"In the Navy" is a song by American disco group Village People. It was released as the first single from their fourth studio album, Go West (1979). It was a number one hit in Canada, Flanders, Japan and the Netherlands, while reaching number two in Ireland, Norway and the UK. In 1994, a remix charted at number 36 in the UK. "In the Navy" was the last top 10 hit for the group in the United States.

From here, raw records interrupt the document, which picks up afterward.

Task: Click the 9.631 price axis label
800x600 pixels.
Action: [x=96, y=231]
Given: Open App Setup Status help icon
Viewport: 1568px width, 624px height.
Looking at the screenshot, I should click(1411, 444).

Background, writing and video
After the enormous commercial success of their 1978 hit "Y.M.C.A." which unexpectedly became the unofficial hymn and powerful advertising tool for the YMCA, the group took on another national institution, the United States Navy. The Navy contacted group manager Henri Belolo to use the song in a recruiting advertising campaign for television and radio. Belolo gave the rights for free on the condition that the Navy help them shoot the music video. Less than a month later, the Village group arrived at Naval Base San Diego where the Navy provided them with access to film on the deck of the berthed frigate USS Reasoner; in the end, the Navy did not use the video, choosing to remain with the traditional "Anchors Aweigh". 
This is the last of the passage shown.